■ **Provided text**:
------

The proposed solution to the wage gap? Donate it to a social justic cause… Honestly, this just smacks of sheltered, middle-class, caucasian logic. Nor does it take into account that most men earn incomes for the purpose of providing for their families (which usually includes at least one female in that household). Throwing money at social justice causes don’t actually solve them because the world’s problems can’t be purely solved by money, they require human creativity, connection, innovation and inter-cultural respect (Don’t believe me, check out this epic fail).
But what really, REALLY irked me was this glorious point:
34. Get in the habit of treating your maleness as an unearned privilege that you have to actively work to cede rather than femaleness being an unearned disadvantage that women have to work to overcome.
I call it ‘glorious’ because I honestly thought that this kind of self-righteous, power-grabbing feminism died in the 80s. This is such an antiquated notion of feminism it honestly should be in a museum. Yet here it is doing the social media rounds with comments like ‘OMG so true!’ and ‘Preach it sister!’.

------

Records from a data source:
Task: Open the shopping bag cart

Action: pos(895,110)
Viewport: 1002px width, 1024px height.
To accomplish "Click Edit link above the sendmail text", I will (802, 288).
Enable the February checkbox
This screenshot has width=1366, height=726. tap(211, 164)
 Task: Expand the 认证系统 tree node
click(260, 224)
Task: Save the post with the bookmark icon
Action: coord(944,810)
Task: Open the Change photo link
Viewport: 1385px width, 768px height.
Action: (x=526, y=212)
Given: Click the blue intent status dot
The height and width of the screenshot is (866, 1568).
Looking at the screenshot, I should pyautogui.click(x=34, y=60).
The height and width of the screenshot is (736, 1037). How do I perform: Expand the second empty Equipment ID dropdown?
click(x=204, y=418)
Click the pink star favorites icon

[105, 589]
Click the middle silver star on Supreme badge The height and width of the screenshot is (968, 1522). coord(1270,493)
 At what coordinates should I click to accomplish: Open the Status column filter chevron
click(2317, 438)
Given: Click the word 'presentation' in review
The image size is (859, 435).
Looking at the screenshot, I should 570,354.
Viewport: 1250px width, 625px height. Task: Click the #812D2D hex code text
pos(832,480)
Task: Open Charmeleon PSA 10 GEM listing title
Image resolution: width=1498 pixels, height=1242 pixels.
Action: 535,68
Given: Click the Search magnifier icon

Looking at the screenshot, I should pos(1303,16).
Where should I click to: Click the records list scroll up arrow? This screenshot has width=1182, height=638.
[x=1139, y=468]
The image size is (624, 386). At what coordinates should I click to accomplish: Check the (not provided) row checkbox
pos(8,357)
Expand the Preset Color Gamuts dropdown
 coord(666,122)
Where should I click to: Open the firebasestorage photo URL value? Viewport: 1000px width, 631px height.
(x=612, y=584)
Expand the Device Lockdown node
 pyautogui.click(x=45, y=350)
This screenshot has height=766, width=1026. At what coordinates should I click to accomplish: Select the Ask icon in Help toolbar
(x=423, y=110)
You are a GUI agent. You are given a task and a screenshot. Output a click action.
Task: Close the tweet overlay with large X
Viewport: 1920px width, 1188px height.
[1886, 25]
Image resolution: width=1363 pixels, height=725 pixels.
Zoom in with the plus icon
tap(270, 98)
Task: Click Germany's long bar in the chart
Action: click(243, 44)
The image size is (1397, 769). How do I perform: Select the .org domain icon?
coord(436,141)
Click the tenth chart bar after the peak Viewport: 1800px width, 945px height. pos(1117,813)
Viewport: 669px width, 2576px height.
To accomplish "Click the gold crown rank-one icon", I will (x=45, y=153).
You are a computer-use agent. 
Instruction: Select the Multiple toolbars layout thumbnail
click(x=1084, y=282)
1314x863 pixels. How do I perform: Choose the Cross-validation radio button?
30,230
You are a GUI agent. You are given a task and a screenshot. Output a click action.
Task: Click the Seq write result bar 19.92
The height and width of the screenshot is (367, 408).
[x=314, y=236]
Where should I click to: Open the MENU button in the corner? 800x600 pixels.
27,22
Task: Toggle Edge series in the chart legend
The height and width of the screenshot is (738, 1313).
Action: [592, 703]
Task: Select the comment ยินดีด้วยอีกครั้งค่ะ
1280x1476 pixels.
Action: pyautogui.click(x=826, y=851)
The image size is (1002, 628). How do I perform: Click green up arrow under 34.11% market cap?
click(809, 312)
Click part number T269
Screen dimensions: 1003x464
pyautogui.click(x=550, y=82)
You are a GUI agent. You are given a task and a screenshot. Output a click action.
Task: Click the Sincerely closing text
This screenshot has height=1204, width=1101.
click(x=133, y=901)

------

■ **Exercises**:
**1)** Reproduce the part of the commentary on feminism that begins at the words "But what really, REALLY" and stops after the words "work to overcome.".
**2)** List everything that the commentary on feminism says the world's problems require.
**3)** Continue the commentary on feminism from the point where it stops.

■ **Answers to the exercise**:
**1)**
But what really, REALLY irked me was this glorious point:
34. Get in the habit of treating your maleness as an unearned privilege that you have to actively work to cede rather than femaleness being an unearned disadvantage that women have to work to overcome.

**2)**
human creativity
connection
innovation
inter-cultural respect

**3)**
Well, my dear sister Pamela Clark, fellow political science student and middle-class, caucasian female, do not preach it. You are not helping your sisters by casually spouting poorly thought-out marxist power politics. You do not have the right to claim power over men because you have a vagina any more than men have a right to claim power over you because they have a penis.
This is a gross perversion of feminism into petty, juvenile, power-grabbing that sees ‘equality’ as the oppressed group becoming oppressors because it’s MY turn dammit! Clark entirely ignores the fact that women because they are women have power and agency. Women’s power and agency are different to men’s AND that difference is not a structural impediment unless you buy into patriarchal attitudes.
That is why I am embarrassed to be a feminist. Honestly, I don’t blame men for being less than enthusiastic about ‘feminism’ if it entails a kind of self-righteous lecturing about structural privilege as if they were children. Ms Clark, you have done your sisters no favours and you have just confirmed your brother’s worst fears about ‘feminism’. Please take your list and donate it to a museum and consign it to a lesson of history.
Masculinity and Femininity are awe-inspiring and powerful in their own right. The elevation of one does not have to come at the expense of the other. Both can amplify and enhance the other’s power and dignity. This is what equality actually looks like and this is what feminism is actually trying to achieve: a world where men and women are free to be themselves as they were made to be.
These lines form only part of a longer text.